Il bilancio 2020 della moda maschile italiana risente inevitabilmente degli effetti che la pandemia Covid-19 ha prodotto sui mercati mondiali. Il bilancio settoriale, comunica la nota a cura del Centro Studi di Confindustria Moda per Sistema Moda Italia, archivia una flessione del turnover pari al -19,5 per cento. Il giro d’affari cala a 8,1 miliardi di euro, perdendo quasi due miliardi nei dodici mesi. Le previsioni rilasciate in concomitanza con l’edizione di gennaio di Pitti Uomo, quando si era stimata una dinamica negativa pari al -18,6%, risultano peggiori a consuntivo, a fronte di un andamento del mercato interno ben più negativo di quanto previsto. Poste le criticità che ha sperimentato il complesso del tessile-moda italiano, la moda maschile concorre comunque al 18,3% del turnover complessivamente generato dalla filiera a livello nazionale e al 27,4% della sola parte abbigliamento.
Nonostante l’emergenza sanitaria, l’export ha mantenuto il suo ruolo strategico per la moda maschile italiana concorrendo al 71,7% del fatturato. Su base annua, tuttavia, le esportazioni di settore cedono il -16,7%, passando a 5,8 miliardi di euro (1,1 miliardi in meno in un anno). Si registra inoltre un grave calo nell’import, nella misura del -20,2 per cento. Le importazioni di moda uomo scendono, pertanto, a 3,7 miliardi di euro, perdendo 940 milioni circa rispetto al consuntivo 2019. A fronte della dinamica di export ed import, nel 2020 il settore sperimenta un assottigliamento del saldo commerciale, che scende a circa 2,15 miliardi di euro, in calo di 230 milioni nei dodici mesi. Per quanto concerne il mercato interno, con riferimento all’anno solare 2020, gli acquisti di moda maschile da parte delle famiglie italiane residenti presentano un deterioramento contabilizzato nel -30,1% secondo le rilevazioni effettuate da Sita Ricerca per conto di Smi.

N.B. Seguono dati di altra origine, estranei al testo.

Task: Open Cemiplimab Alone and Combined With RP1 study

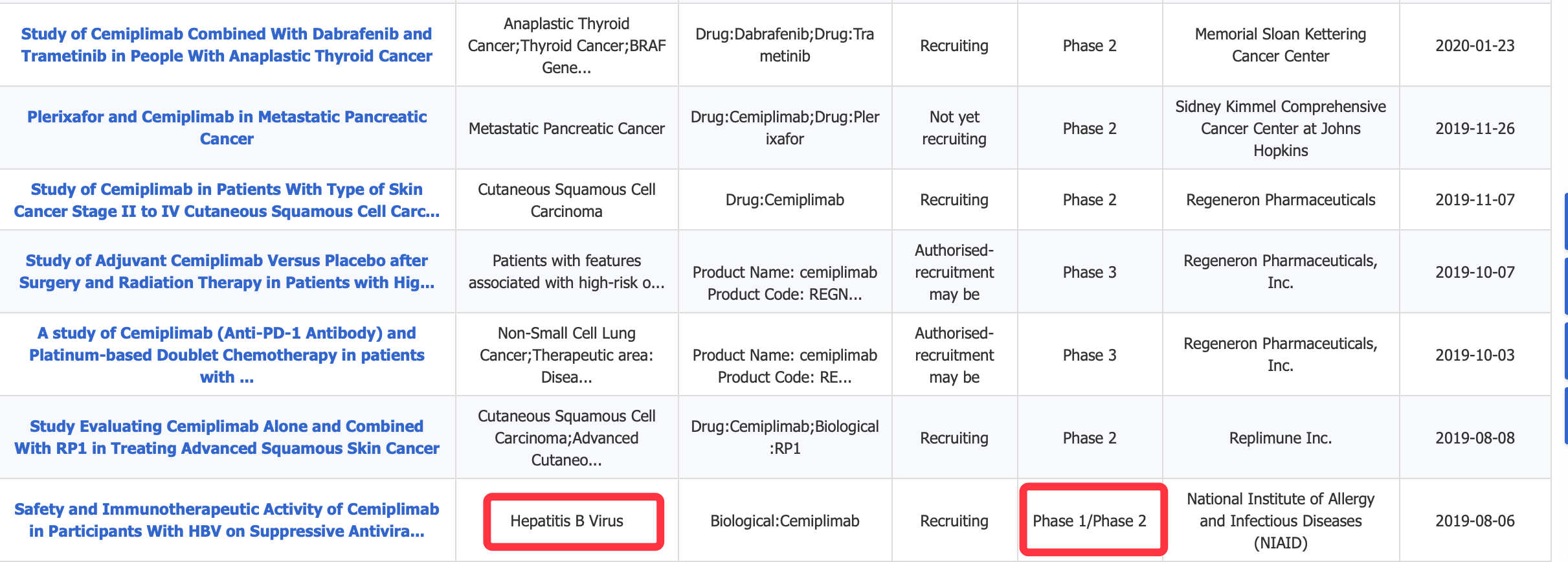Action: pyautogui.click(x=227, y=437)
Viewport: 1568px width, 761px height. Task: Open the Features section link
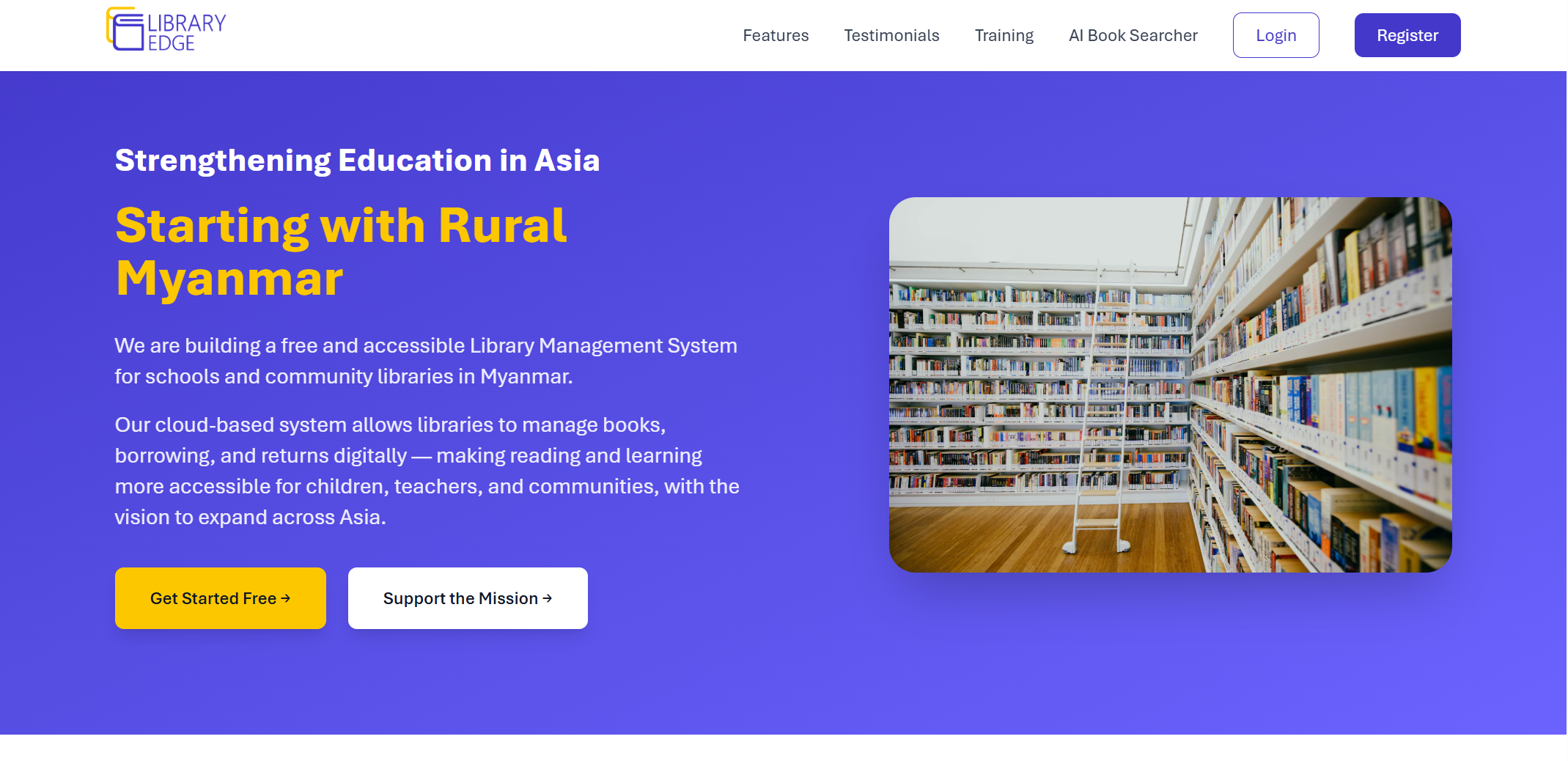tap(776, 35)
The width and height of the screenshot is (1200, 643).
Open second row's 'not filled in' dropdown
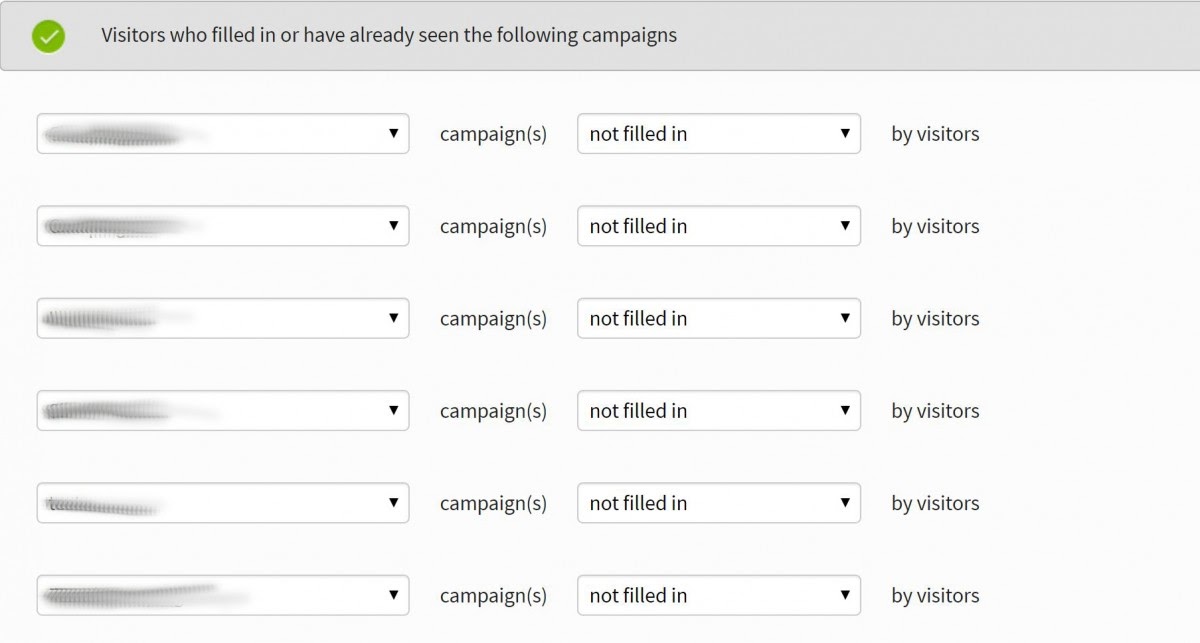pos(718,226)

Fortunatamente il 2021 si è aperto con qualche segnale di ripartenza e soprattutto di ritrovato favore da parte dei mercati internazionali. Mentre l’import, pur in miglioramento rispetto al dato di gennaio-dicembre 2020, resta interessato da una flessione pari al -15,2%, l’export assiste ad un deciso miglioramento del tasso, facendo registrare una dinamica del -3,9% rispetto al primo trimestre 2020, ovvero a un totale di 1.1 miliardi di euro. Rispetto ai primi tre mesi del 2019, invece, le vendite estere risultano ancora inferiori del -9,7 per cento.
Nel gennaio-febbraio 2021 le vendite estere hanno registrato ancora una variazione del -19,5%, ma è stato il mese di marzo a segnare il rimbalzo. Rispetto al marzo dello scorso anno (in cui si ricorda si era però avviato il primo lockdown a partire dal giorno 9), l’export cresce del +45,4% (+183,7 milioni in valore assoluto). Anche rispetto al marzo 2019 si rileva un aumento, pur meno intenso, pari al +6,5% (corrispondente a 36 milioni di euro in più). In termini di macro-aree di sbocco, nel primo quarter 2021, l’export destinato alla Ue evidenzia un aumento del +4,3%, mentre quello extra-Ue (52,0% del totale) perde il -10,4%, dato questo su cui pesano in particolare le perdite accusate dal Regno Unito.